Micha hatte die Kugelfisch-Taktik: Wenn ich ihn auf was ansprach – Bumm, Explosion. Und Stacheln raus. Das hat in mir immer ein ganz großes Gefühl der Unsicherheit ausgelöst, das ich mir aber als Vater nicht anmerken lassen wollte. Und wenn dein Sohn dann noch so exzellent argumentieren kann, wie mein Micha? Das ist nicht ohne! Diese Reibereien und Streitgespräche gingen so richtig an meine Substanz – und haben mich auch ganz schön mit mir selbst konfrontiert. Aber durch ihn bin ich am meisten gewachsen. Gerade in meiner Hilflosigkeit, Überforderung und dem Ringen nach guten Antworten.
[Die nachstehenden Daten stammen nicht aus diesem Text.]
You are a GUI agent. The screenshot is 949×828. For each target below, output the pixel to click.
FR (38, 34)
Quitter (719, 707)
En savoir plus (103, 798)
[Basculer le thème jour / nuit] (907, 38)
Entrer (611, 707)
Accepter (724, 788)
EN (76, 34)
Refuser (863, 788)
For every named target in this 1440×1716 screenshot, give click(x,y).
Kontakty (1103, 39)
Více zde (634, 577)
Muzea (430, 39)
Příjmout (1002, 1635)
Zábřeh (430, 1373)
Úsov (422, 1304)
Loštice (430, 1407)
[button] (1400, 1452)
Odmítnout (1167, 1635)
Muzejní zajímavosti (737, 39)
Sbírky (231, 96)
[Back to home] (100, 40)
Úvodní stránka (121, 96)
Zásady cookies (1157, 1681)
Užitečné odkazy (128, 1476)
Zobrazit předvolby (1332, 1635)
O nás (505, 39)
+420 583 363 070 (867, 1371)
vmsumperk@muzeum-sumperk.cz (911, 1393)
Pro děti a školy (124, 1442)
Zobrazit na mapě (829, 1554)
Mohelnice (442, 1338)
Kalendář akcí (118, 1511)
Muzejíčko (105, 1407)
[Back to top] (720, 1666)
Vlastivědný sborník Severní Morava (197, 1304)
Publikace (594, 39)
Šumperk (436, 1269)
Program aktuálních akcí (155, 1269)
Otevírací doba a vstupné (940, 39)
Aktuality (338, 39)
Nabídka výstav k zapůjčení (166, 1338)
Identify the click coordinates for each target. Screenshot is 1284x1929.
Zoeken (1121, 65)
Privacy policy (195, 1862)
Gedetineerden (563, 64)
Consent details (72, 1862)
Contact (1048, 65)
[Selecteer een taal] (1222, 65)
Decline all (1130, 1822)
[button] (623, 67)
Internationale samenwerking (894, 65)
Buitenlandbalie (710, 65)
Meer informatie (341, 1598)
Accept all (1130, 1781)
Wer Feuer mit Feuer bekämpft, verliert

Es ist so leicht, dass du dir das Herz rauben lässt. Wenn du Ablehnung, Streit, furchtbare Widerworte von deinem eigenen Kind erfährst, dann rüttelt das gewaltig. Für mich war es ein richtig hartes Training, mein Herz davor zu bewahren, bitter oder distanziert zu werden. Es gibt nichts Schlimmeres, als wenn der Zorn in dein Herz fällt und du deinem Kind dann genau so begegnest. In solchen Momenten zu signalisieren: „Ich hab dich trotzdem lieb“ – das hat echte Power. Aber es kostet auch richtig viel, denn du steckst immer wieder Schläge ein. Lass dich nicht zum Zorn reizen.

Es gab einen Moment mit Micha, der richtig eskaliert ist. Wir standen in der Küche und eine große innere Distanz trennte uns voneinander. Wir hatten in den letzten Monaten wenig Kontakt miteinander und Kirstin hatte in dieser Zeit einen besseren Zugang zu ihm als ich.

Ich wollte, dass er sich nützlich macht und sagte einfach nur: „Geschirrspüler – jetzt!“. Da bäumte er sich vor mir auf, hat mich richtig bedroht. „WAS WILLST DU?“. Dieser körperliche Widerstand mir gegenüber machte mir klar: Jetzt überschreitet er eine Grenze und ich muss reagieren. Aber ich hatte keine Ahnung, wie. Ich tastete mein Waffenarsenal ab und da war nur gähnende Leere. Hilflosigkeit, Verzweiflung, Zorn, Verletztheit überkamen mich.

In mir hat es gekocht. Ich sagte nur, dass wir noch darüber sprechen würden und ließ ihn stehen. Kirstin fragte mich, was passiert sei und ich konnte mich überhaupt nicht mehr beruhigen: „Jetzt ist er echt zu weit gegangen. Beim nächsten Mal wird es heftig!“. Da sagte Kirstin etwas unglaublich weises zu mir: „Rede erst mit Gott darüber, bevor du reagierst.

Was denkt Gott über deine Kinder?

Was für ein wertvoller Gedanke. Ich nahm mein Schreibzeug und besprach diese Sache mit Gott. Und wieder sagte Gott zu mir: „Mein Sohn, stell mir Deine Fragen.“ Und die schrieb ich dann auf. Gott gab mir auf jede meiner Fragen Antworten und schenkte mir eine solche Liebe und Verständnis für meinen Sohn. Gott erinnerte mich daran, wie er mit mir umgegangen ist, als ich im gleichen Alter mindestens genauso schlimm drauf war, wie Micha.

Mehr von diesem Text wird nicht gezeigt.